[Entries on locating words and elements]
--------------------------------------------------

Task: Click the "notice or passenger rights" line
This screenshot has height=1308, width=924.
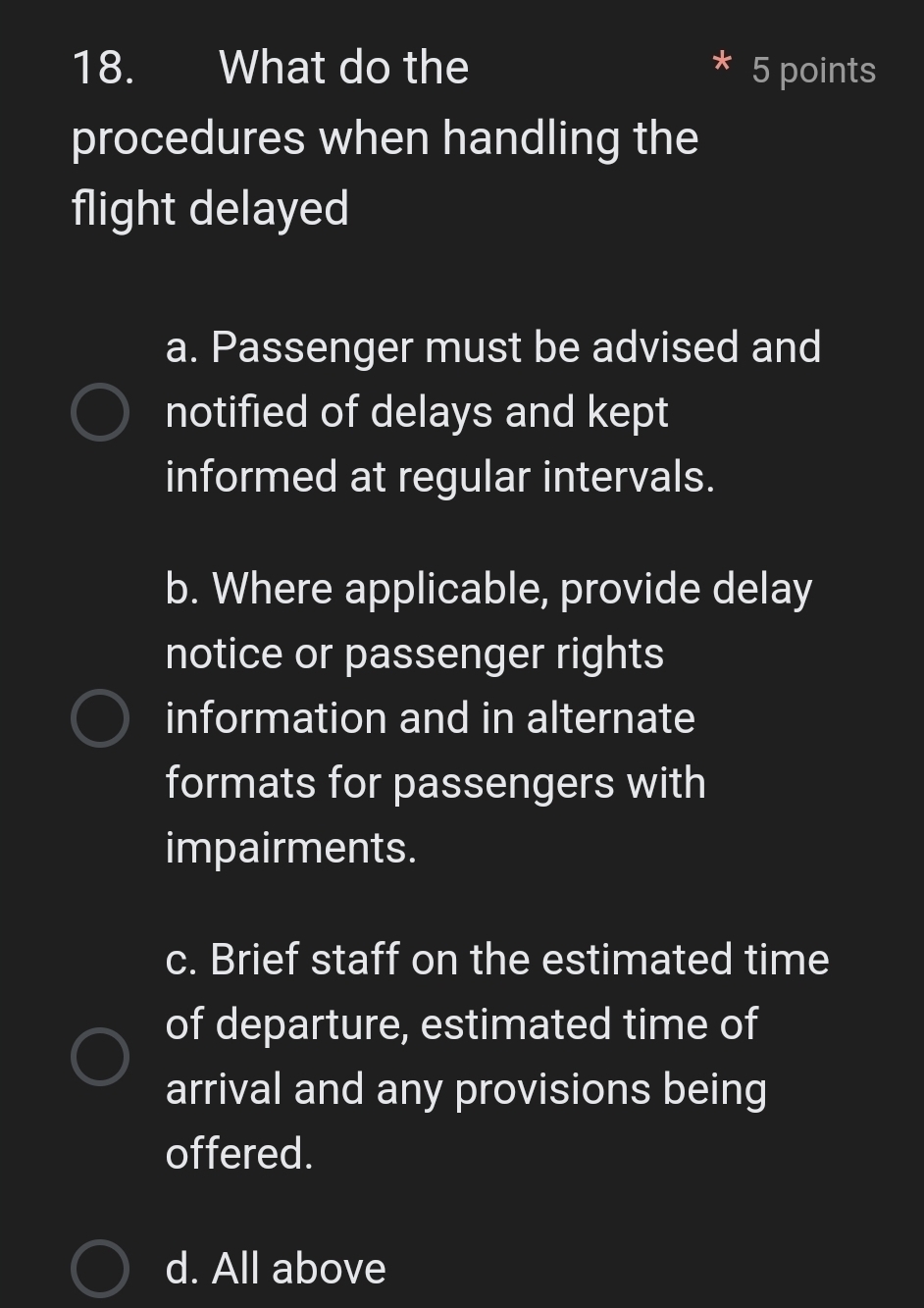Action: pyautogui.click(x=415, y=654)
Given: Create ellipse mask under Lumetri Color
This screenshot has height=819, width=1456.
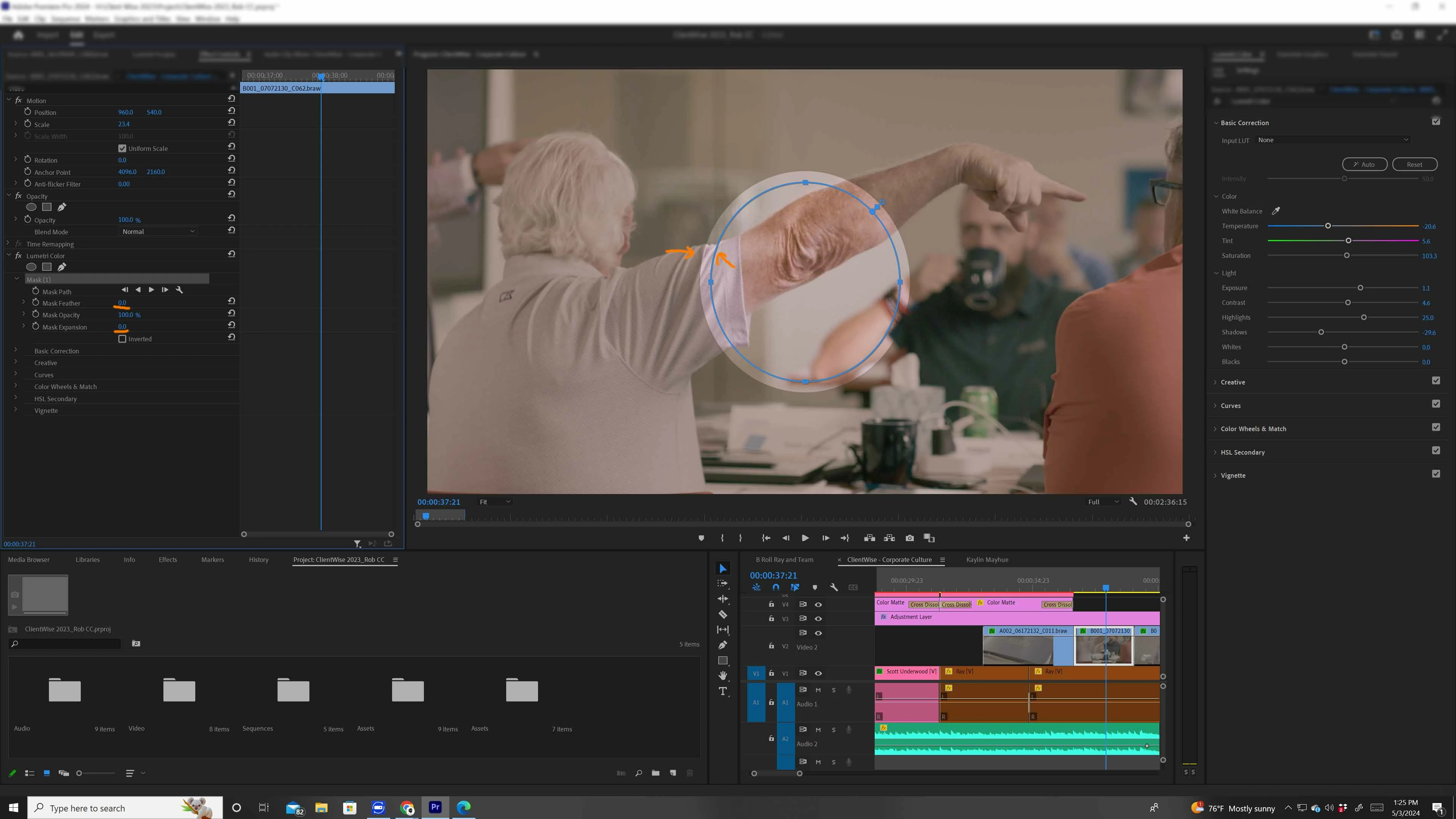Looking at the screenshot, I should click(x=31, y=267).
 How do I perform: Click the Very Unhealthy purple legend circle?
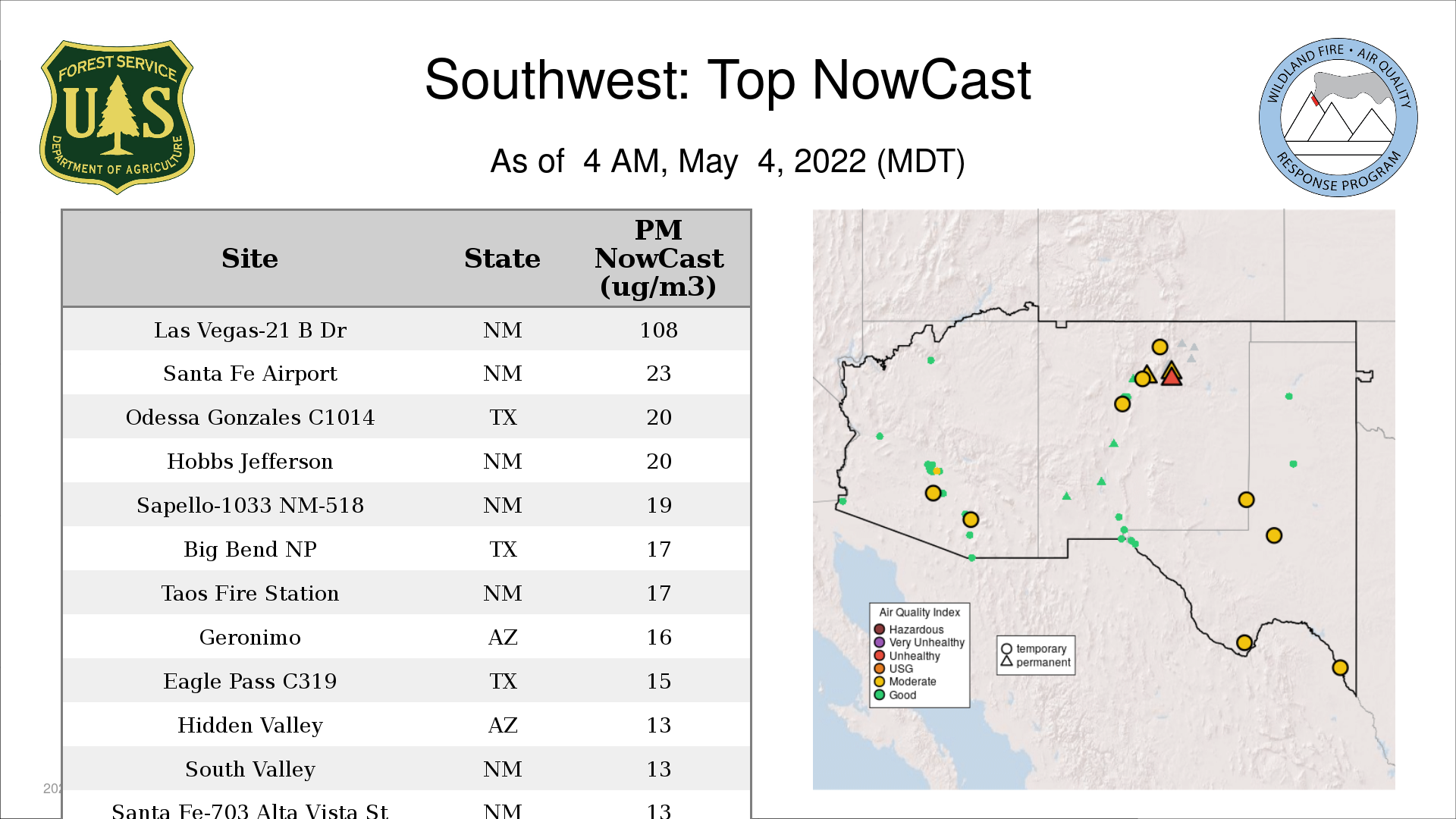click(880, 642)
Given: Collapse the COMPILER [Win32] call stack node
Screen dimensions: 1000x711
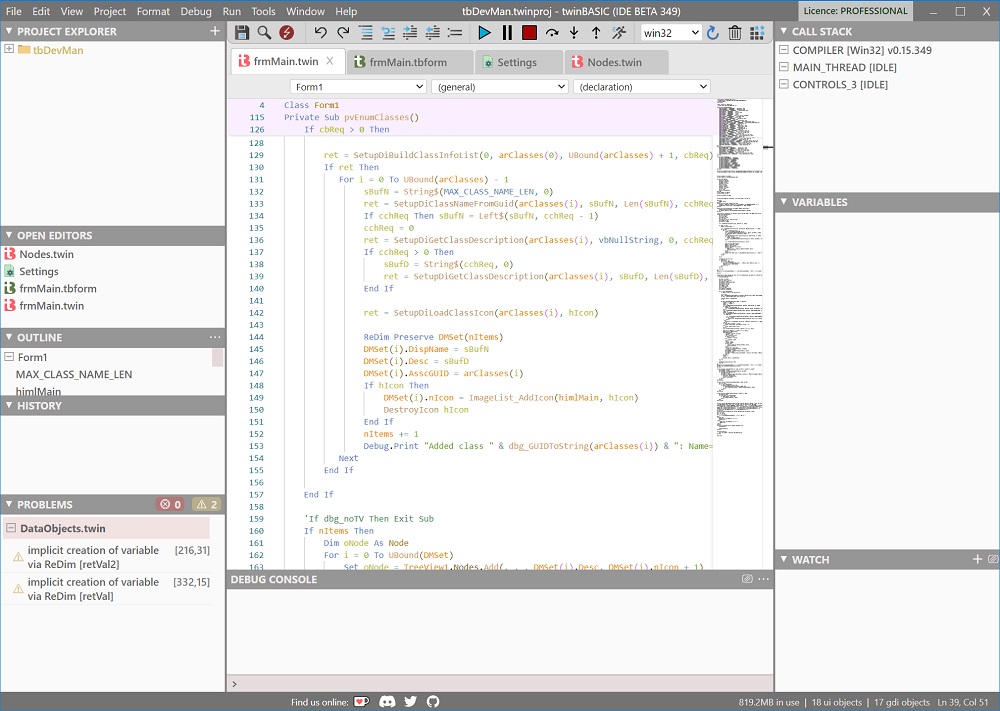Looking at the screenshot, I should (785, 50).
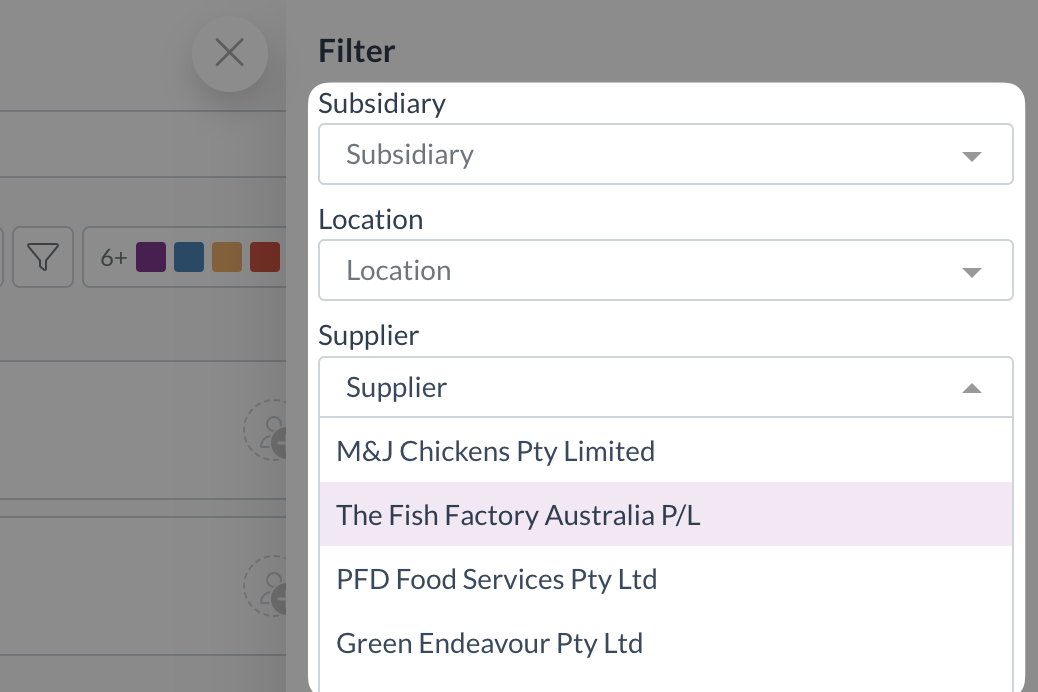Select the blue color swatch
1038x692 pixels.
point(189,257)
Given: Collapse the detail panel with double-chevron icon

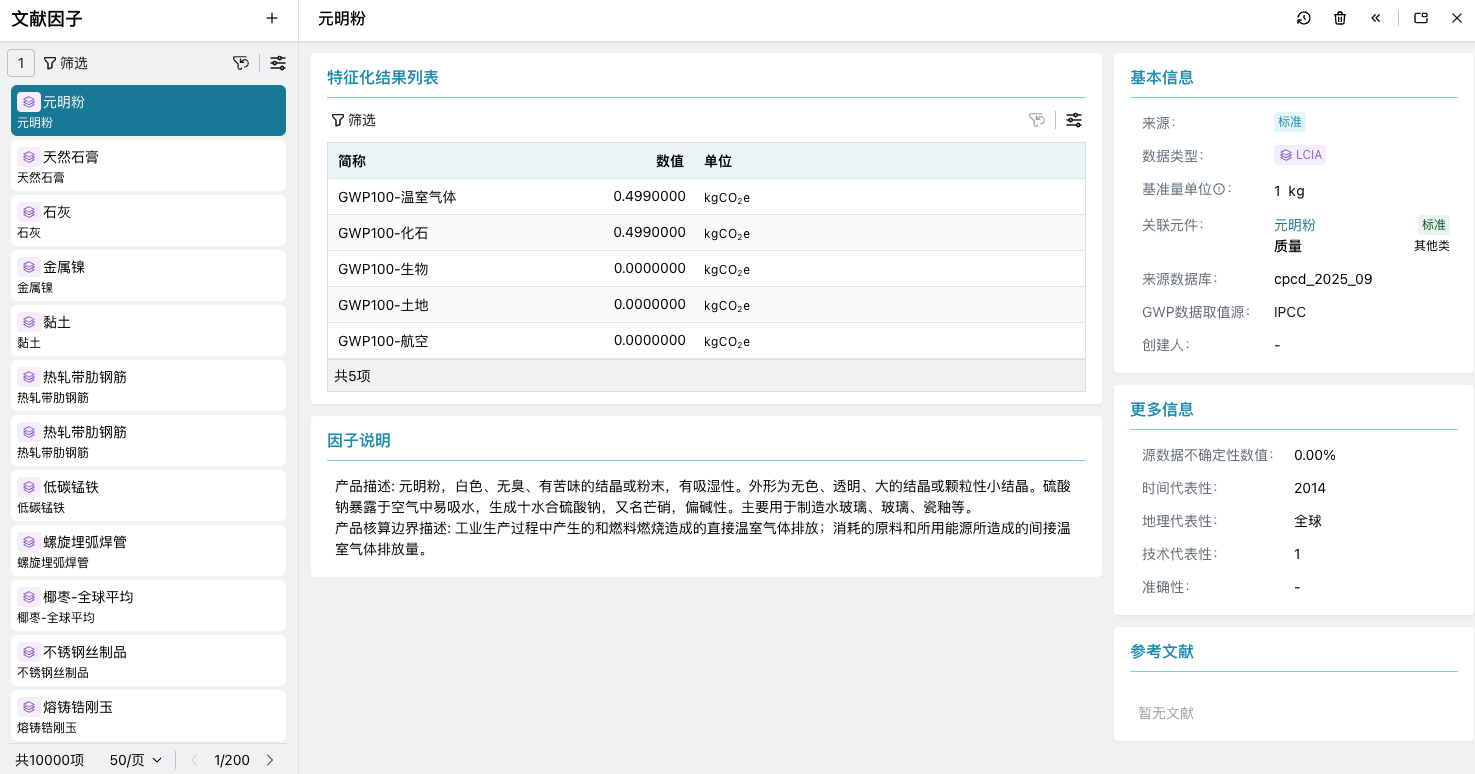Looking at the screenshot, I should pyautogui.click(x=1375, y=18).

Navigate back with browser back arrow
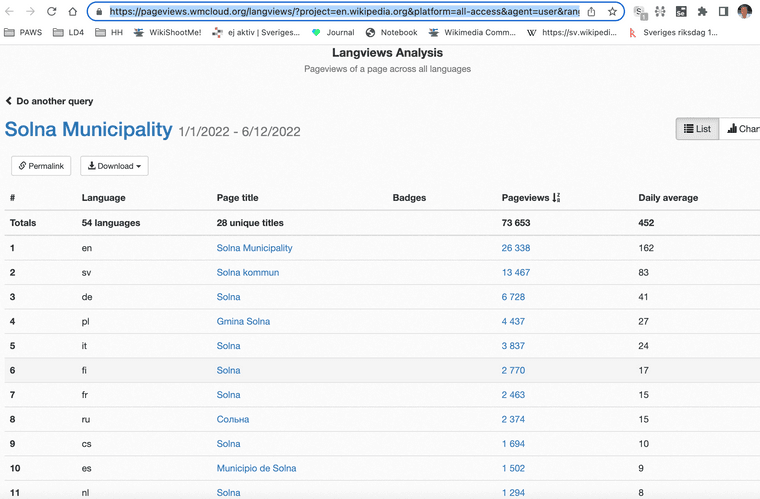(9, 12)
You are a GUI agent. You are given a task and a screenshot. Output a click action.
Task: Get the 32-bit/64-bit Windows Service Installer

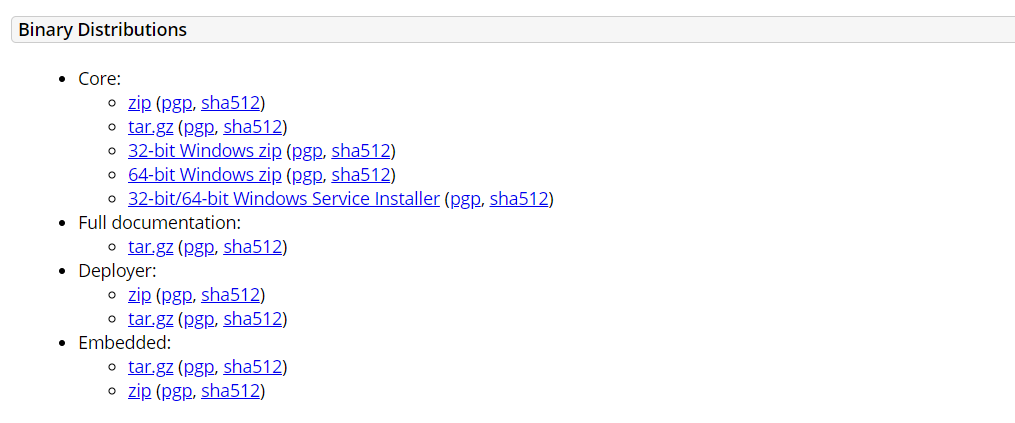coord(284,199)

--------------------------------------------------

● **Exercise prompt**
Quote all of the material above word for word, leaving the pictures out of your answer.

● **Final result**
Task: Click the "notice or passenger rights" line
This screenshot has height=1308, width=924.
Action: pyautogui.click(x=415, y=654)
Given: Create ellipse mask under Lumetri Color
This screenshot has height=819, width=1456.
Looking at the screenshot, I should click(x=31, y=267).
 How do I perform: Click the Very Unhealthy purple legend circle?
click(880, 642)
Given: Collapse the COMPILER [Win32] call stack node
Screen dimensions: 1000x711
Looking at the screenshot, I should (785, 50).
Select the blue color swatch
1038x692 pixels.
point(189,257)
Given: Collapse the detail panel with double-chevron icon

Looking at the screenshot, I should pyautogui.click(x=1375, y=18).

Navigate back with browser back arrow
(9, 12)
You are a GUI agent. You are given a task and a screenshot. Output a click action.
Task: Get the 32-bit/64-bit Windows Service Installer

coord(284,199)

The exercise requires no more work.